Rawtenstall, Lancashire

Description
Rawtenstall, a town, a municipal borough, and an ecclesiastical parish in Bury and Whalley parishes, Lancashire. The town stands on the Manchester, Bury, and Bacup railway, 8 miles N by E of Bury, and 4 from Bacup. It was not long ago a secluded village, consists now of regular and well-built streets, is a seat of petty sessions and a polling-place, and has a railway station, and a post, money order, and telegraph office under Manchester. There are a church, Baptist, Unitarian, Wesleyan, Primitive and Free Methodist, and Roman Catholic chapels, and a cemetery, formed in 1877 and laid out anew in 1883. Two weekly newspapers are published. Rawtenstall was incorporated as a municipal borough in 1891, and includes Clough Fold, Crawshaw Booth, Lumb, Newchurch, Waterfoot, and a part of Tottington Higher End. It is divided into six wards, and is governed by a mayor, 6 aldermen, and 18 councillors. Population, 29,507. A fair is held on 21 June.
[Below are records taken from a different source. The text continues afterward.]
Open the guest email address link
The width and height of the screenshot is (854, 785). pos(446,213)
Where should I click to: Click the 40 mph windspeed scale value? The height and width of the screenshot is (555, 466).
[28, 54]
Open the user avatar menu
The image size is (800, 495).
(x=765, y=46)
The inhabitants are chiefly employed in the cotton and woollen manufactories and in stone quarries. The ecclesiastical parish of St Mary was constituted in 1841. Population, 9463. The living is a vicarage in the diocese of Manchester; net value, £306. The parish church of St Mary is in the Gothic style, and was erected in 1837; it consists of chancel, nave of five bays, S porch, and an embattled western tower (rebuilt in 1881) with a clock and eight bells. The church was enlarged in 1871, and partially restored and reseated in 1886-87. St John Clough Fold was formed into a separate ecclesiastical parish in 1887. Population, 3152. The living is a vicarage in the diocese of Manchester; net value, £195 with residence. The church, erected in 1890, is in the Gothic style, and consists of chancel, nave, transepts, aisles, and S porch. Lumb in Rossendale, Newchurch in Rossendale, and Waterfoot constitute separate ecclesiastical parishes.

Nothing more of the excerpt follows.